BEGIN Data extract

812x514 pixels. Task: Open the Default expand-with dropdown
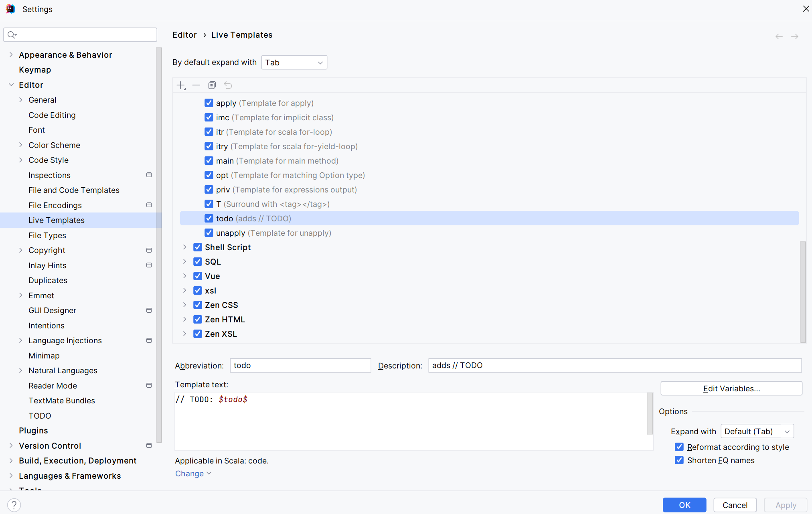point(757,431)
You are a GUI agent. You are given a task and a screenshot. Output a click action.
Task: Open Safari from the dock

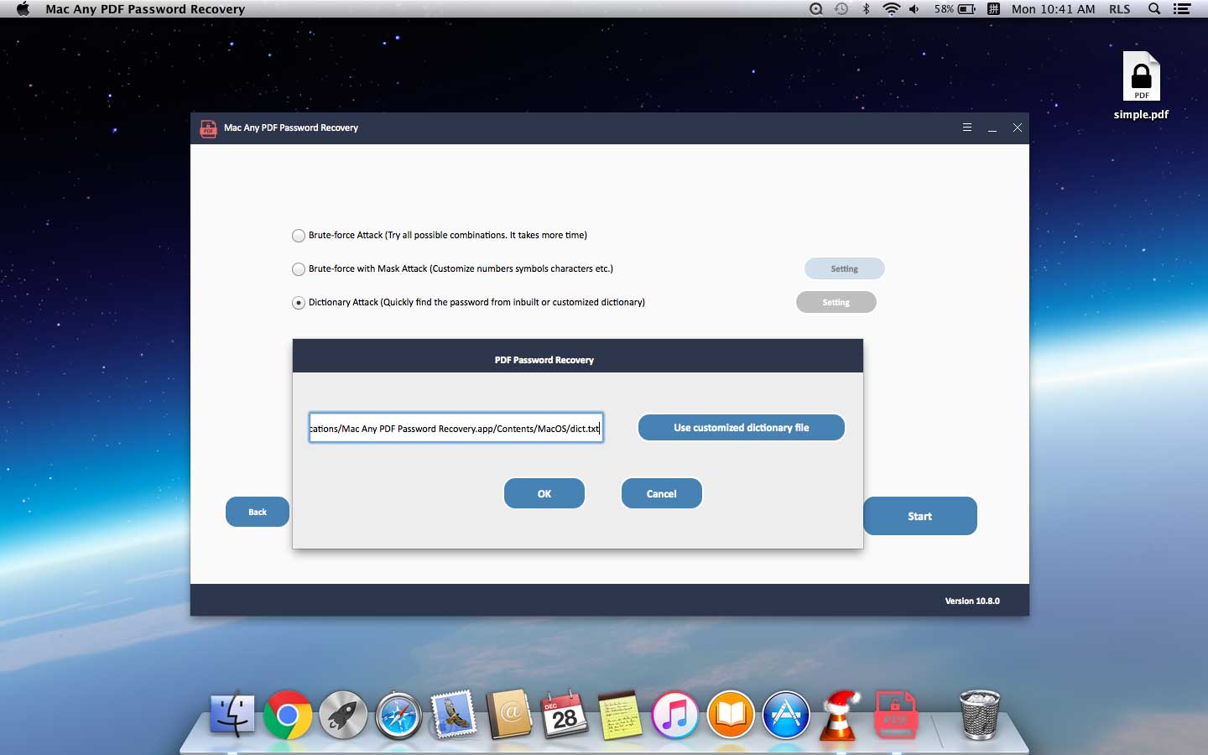[x=398, y=716]
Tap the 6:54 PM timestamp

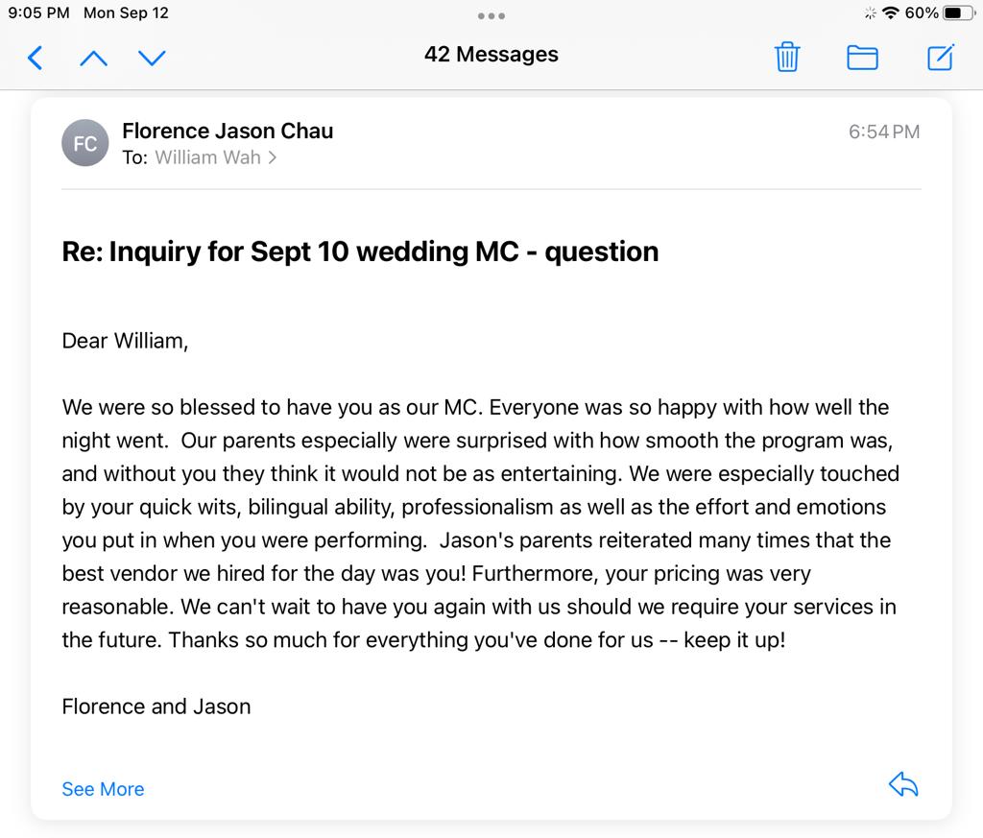883,132
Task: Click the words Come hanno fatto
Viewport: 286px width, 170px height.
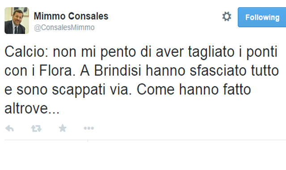Action: pyautogui.click(x=194, y=89)
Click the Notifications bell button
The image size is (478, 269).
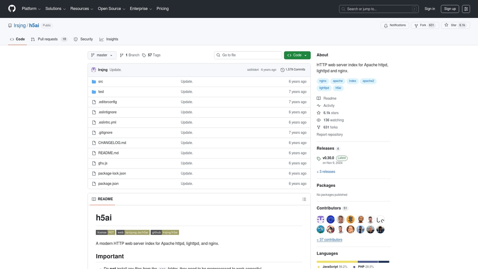click(395, 25)
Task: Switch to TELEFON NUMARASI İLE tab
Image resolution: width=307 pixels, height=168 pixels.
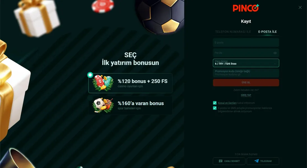Action: pyautogui.click(x=233, y=32)
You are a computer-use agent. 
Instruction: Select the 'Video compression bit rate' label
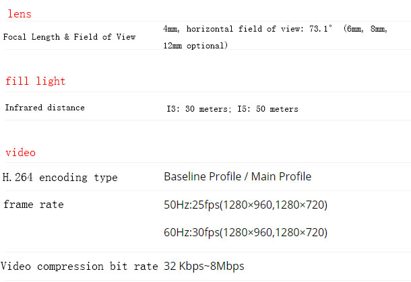(80, 267)
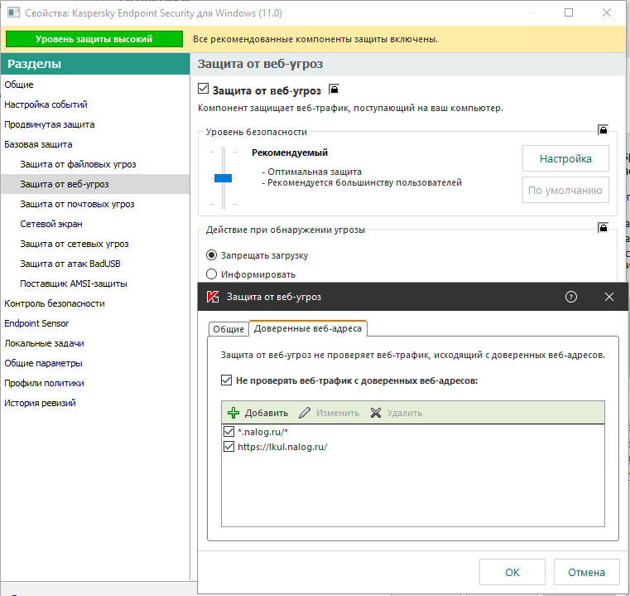
Task: Open the Доверенные веб-адреса tab
Action: coord(307,329)
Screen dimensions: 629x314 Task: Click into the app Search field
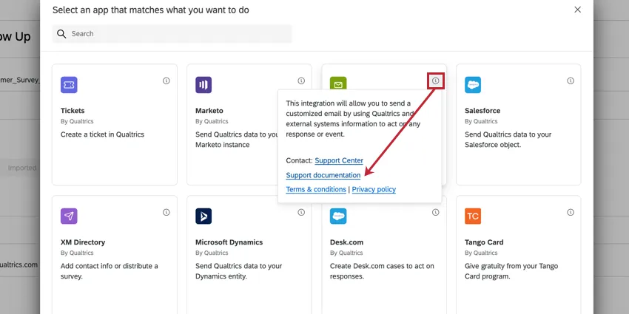pos(178,34)
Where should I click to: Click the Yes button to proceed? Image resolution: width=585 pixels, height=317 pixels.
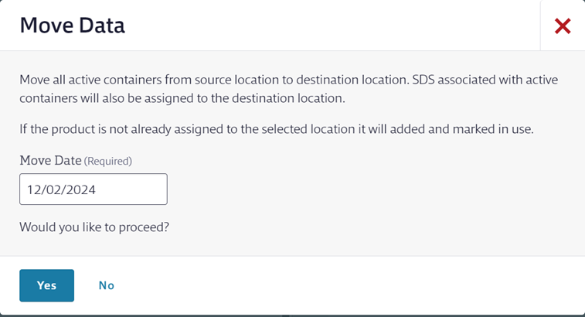tap(46, 285)
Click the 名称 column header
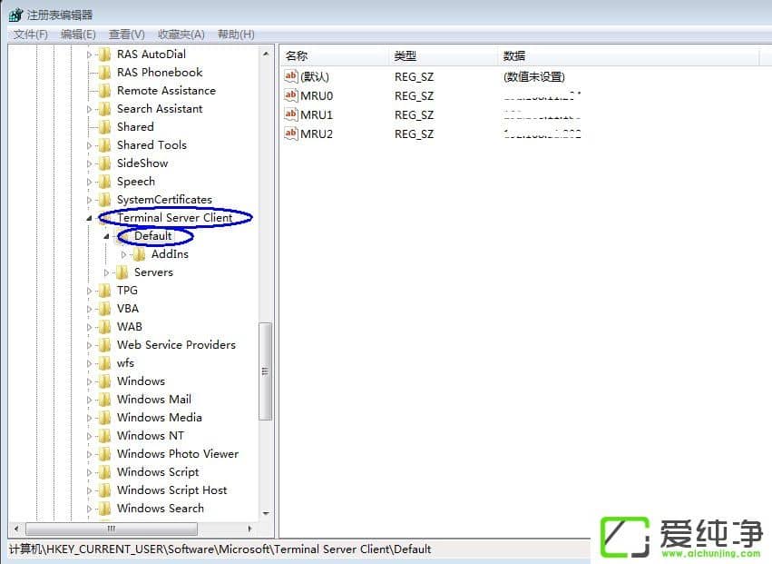The image size is (772, 564). (297, 55)
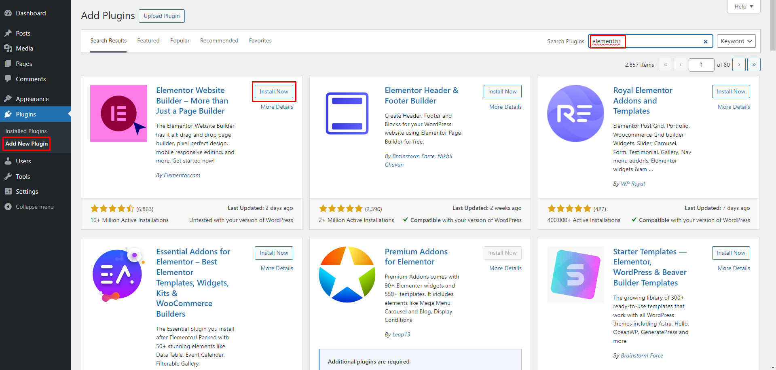Clear the plugin search field text
Screen dimensions: 776x370
[705, 42]
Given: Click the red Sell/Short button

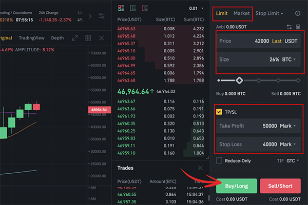Looking at the screenshot, I should (280, 186).
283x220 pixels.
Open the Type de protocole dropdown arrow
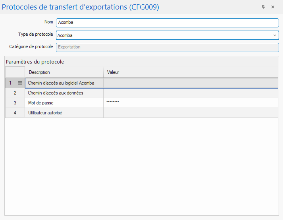click(x=275, y=35)
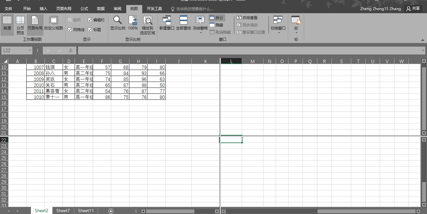Open the Name Box dropdown arrow
The height and width of the screenshot is (214, 427).
(x=30, y=51)
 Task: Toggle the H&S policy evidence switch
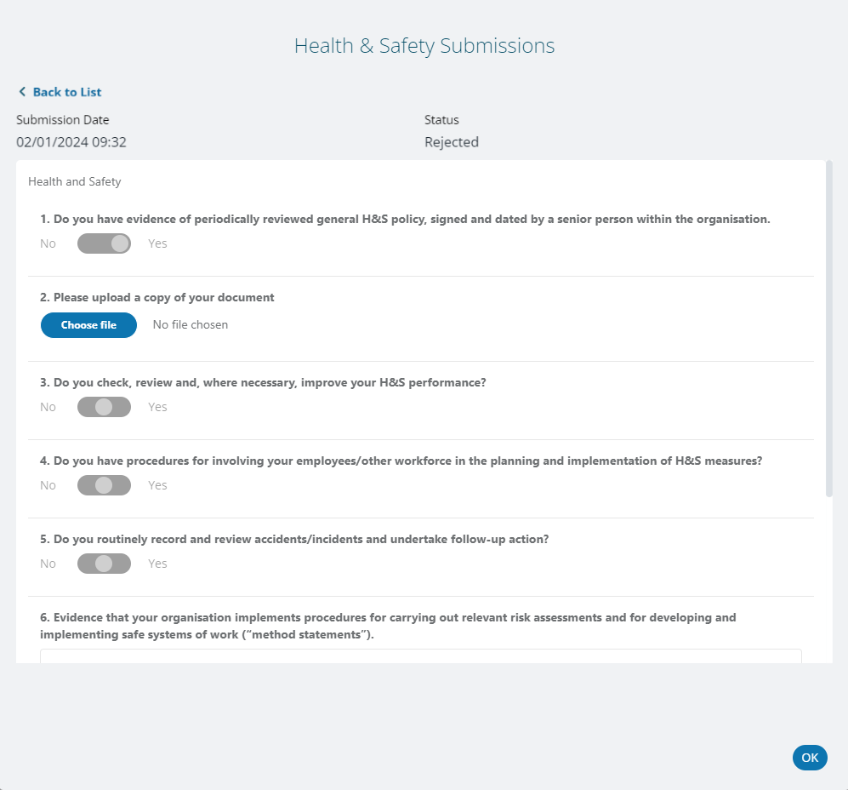point(104,243)
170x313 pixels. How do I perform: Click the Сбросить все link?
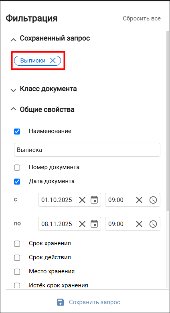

END Data extract

#### Action item
Your reply should be the entries copied exactly, with all images omitted.

#### Final answer
812x514 pixels. Task: Open the Default expand-with dropdown
point(757,431)
You are a GUI agent. You are given a task and a screenshot. Output a click action.
Task: Open Safari from the dock

[x=398, y=716]
Tap the 6:54 PM timestamp

883,132
Task: Click the words Come hanno fatto
Viewport: 286px width, 170px height.
Action: pyautogui.click(x=194, y=89)
Click the Notifications bell button
The image size is (478, 269).
click(395, 25)
Task: Switch to TELEFON NUMARASI İLE tab
Image resolution: width=307 pixels, height=168 pixels.
Action: pyautogui.click(x=233, y=32)
You are a computer-use agent. 
Instruction: Select the 'Video compression bit rate' label
(80, 267)
Task: Open the Доверенные веб-адреса tab
Action: coord(307,329)
Screen dimensions: 629x314 Task: Click into the app Search field
pos(178,34)
Where should I click to: Click the Yes button to proceed? Image resolution: width=585 pixels, height=317 pixels.
tap(46, 285)
Click the 名称 column header
The image size is (772, 564). (297, 55)
Clear the plugin search field text
Screen dimensions: 776x370
[705, 42]
Given: Click the red Sell/Short button

Looking at the screenshot, I should (280, 186).
283x220 pixels.
Open the Type de protocole dropdown arrow
click(x=275, y=35)
Open the Name Box dropdown arrow
The height and width of the screenshot is (214, 427).
(x=30, y=51)
 Task: Toggle the H&S policy evidence switch
point(104,243)
170x313 pixels. How do I perform: Click the Сбросить все link?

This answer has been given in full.